Miss Wake is likely to be presented with the award in London soon.

The RSA said that as a saboteur and Resistance organiser and fighter, the feisty woman led an army of 7000 irregular troops in guerrilla warfare against the Nazis in France.

She was instrumental in the rescue, escape and repatriation of more than 1000 Allied servicemen from behind enemy lines and was known to have killed many Germans, including one with her bare hands.

She was born in Wellington but shifted to Australia at an early age and in her early 20s moved to Paris to work as a journalist.

In Vienna in 1933 she interviewed Adolf Hitler. She was shocked by his persecution of the Jews and vowed to do something about it.

She married a Frenchman in 1939 and, as the Germans invaded, joined the Resistance and helped Allied pilots and soldiers to flee France.

Her husband was executed by the Nazis and she became one of the Gestapo's most wanted fugitives.

She escaped to Britain for more training and was parachuted back into France as an agent.

She was awarded nine medals, including the George Medal from Britain, the Legion d'Honneur, the Croix de Guerre (twice) and the Medaille de la Resistance from France, the Medal of Freedom with Palm from America and, in 2004, the Order of Australia.

She was the most decorated servicewoman of World War II.

However, she received nothing from her country of birth, New Zealand, and RSA national president John Campbell said it should be remembered that she was a Kiwi and held a New Zealand passport.

Her biographer, Peter Fitzsimons, said her great-grandmother Pourewa was in 1836 the first Maori to marry a European, Charles Cossell.
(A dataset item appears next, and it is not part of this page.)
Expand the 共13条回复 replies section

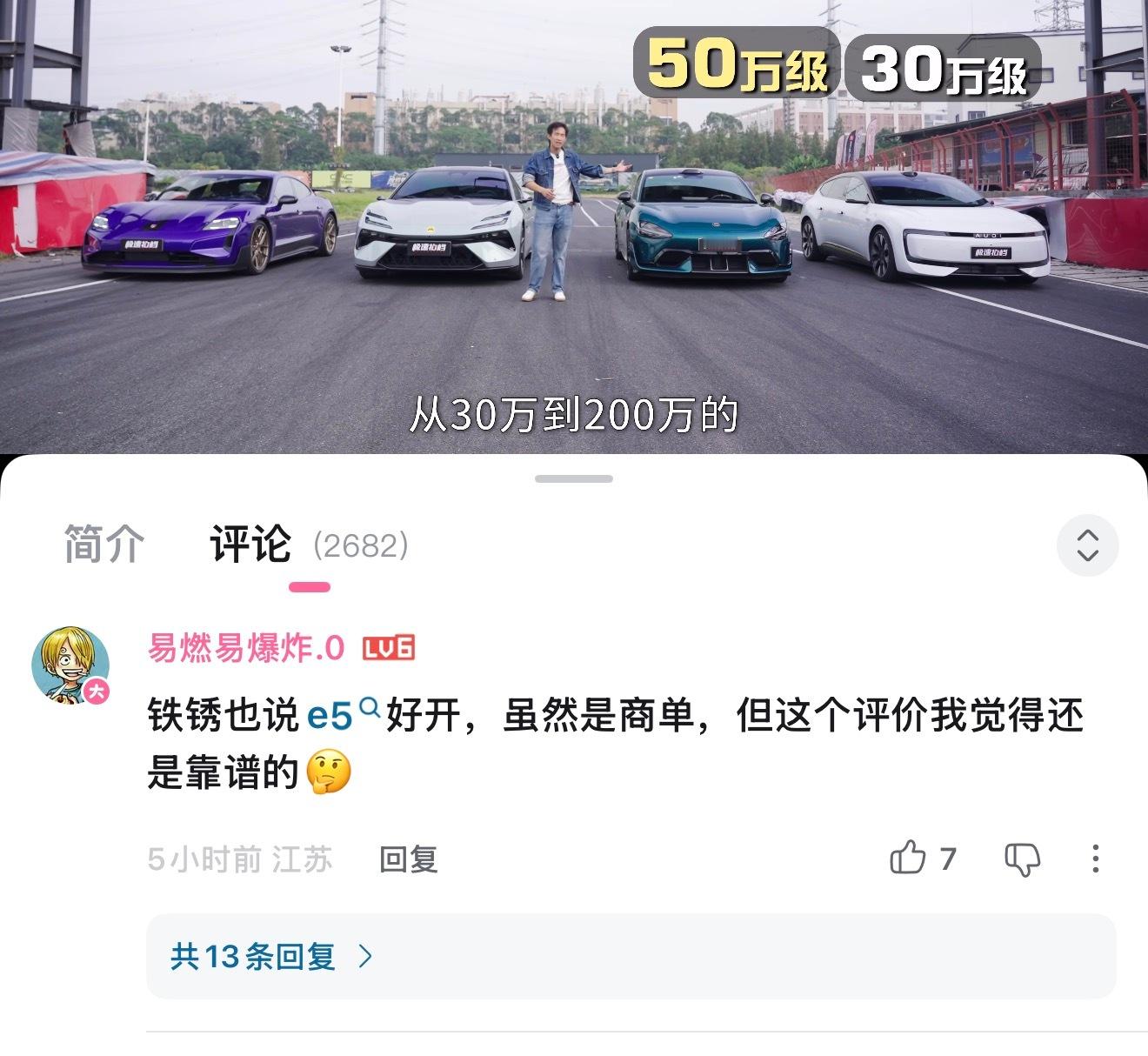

They were married by the Rev William Williams at Waimate Mission Station on October 26, 1836.

Mr Campbell said the RSA's 90th birthday and the Year of the Veteran made this "the perfect opportunity to recognise her heroism and impassioned fight for democracy against the German Third Reich".

"We are delighted that Nancy has expressed her pleasure in accepting the award."

He said the RSA held her in the utmost respect and admiration.

"It is made in recognition and acknowledgment of the courage, bravery, tenacity, valour and gallantry shown by Nancy in the face of tremendous adversity and personal danger."

The Badge in Gold was recently granted posthumously to New Zealand's Unknown Warrior on his return from France in 2004.

In February, Cabinet minister Jim Anderton, who is on the Government's Honours Secretariat, was criticised by the National Party for failing to push for an honour for Miss Wake.

In a letter to a lobbyist, he said she had been brought up in Australia from the age of 2.

"Certainly there is no question of her heroism during World War II, and this has been recognised with numerous decorations. However, she did not serve with or alongside New Zealand forces at any time."